ONE HUNDRED YEARS AGO Saturday July 5, 1919 Argyllshire Education Authority
Meeting in Campbeltown - The second statutory meeting of the Education Authority of the County of Argyll was held in the Grammar School, Campbeltown, on Thursday of last week, when the members in attendance were: Kintyre - Rev D.S. Brown, Bailie A. Campbell, Miss Mary B. Turner, Rev D. J. Macdonald, Messrs Jas. A. Hunter, and W.W. Philip. Mid-Argyll - Rev Roderick MacLeod, and Messrs A.E. Lewis, Duncan Maclean, James Craig and Duncan Strang. Mull - Rev Arch. Dewar and Messrs Chas McQuarrie and W.W. Campbell. Lorn - Messrs John Munro, Dr Kenneth Campbell, J. M. Skinner, Rev Malcolm McCallum, Rev. Alex Boyd, Bishop Martin, and Dan Macgregor. Cowal - Major A.J.M. Bennett, Messrs R. Murray Macintyre, Rev. A.W. Mitchell, Donald Munro and Mrs Burnley Campbell of Ormidale. Islay - Messrs Archibald Campbell, Rev. J. Mackinnon, Rev. Neil Ross and Rev. Roderick Mackenzie.
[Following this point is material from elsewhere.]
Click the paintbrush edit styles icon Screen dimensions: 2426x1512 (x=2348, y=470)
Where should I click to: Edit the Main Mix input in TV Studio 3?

Major A.J.M. Bennett, Chairman of the Authority presided.
Teachers’ salaries - A minute of meeting of the Teachers’ Committee, having considered the question of teachers’ salaries, Major Bennett moved that the committee recommend the adoption of the Craik scale, with full placings as from 16th May: whereupon Rev. D.S. Brown moved as an amendment that the question of the adoption of a scale of salaries for teachers be deferred until the proposed national scale has been received for consideration, and that when that scale has been adopted it should take effect retrospectively as from 15th May. The amendment became the recommendation of the committee.
Mr Murray Macintyre moved that the Authority do not accept this recommendation. He pointed out that the teaching profession had waited a considerable time for the Craik scale, and no time was given for the consideration of the national scale which they were promised. Meantime some of their teachers were hardly getting a living wage.
The effect of the Committee’s recommendation seemed to him to be, ‘Live old horse and you’ll get grass’.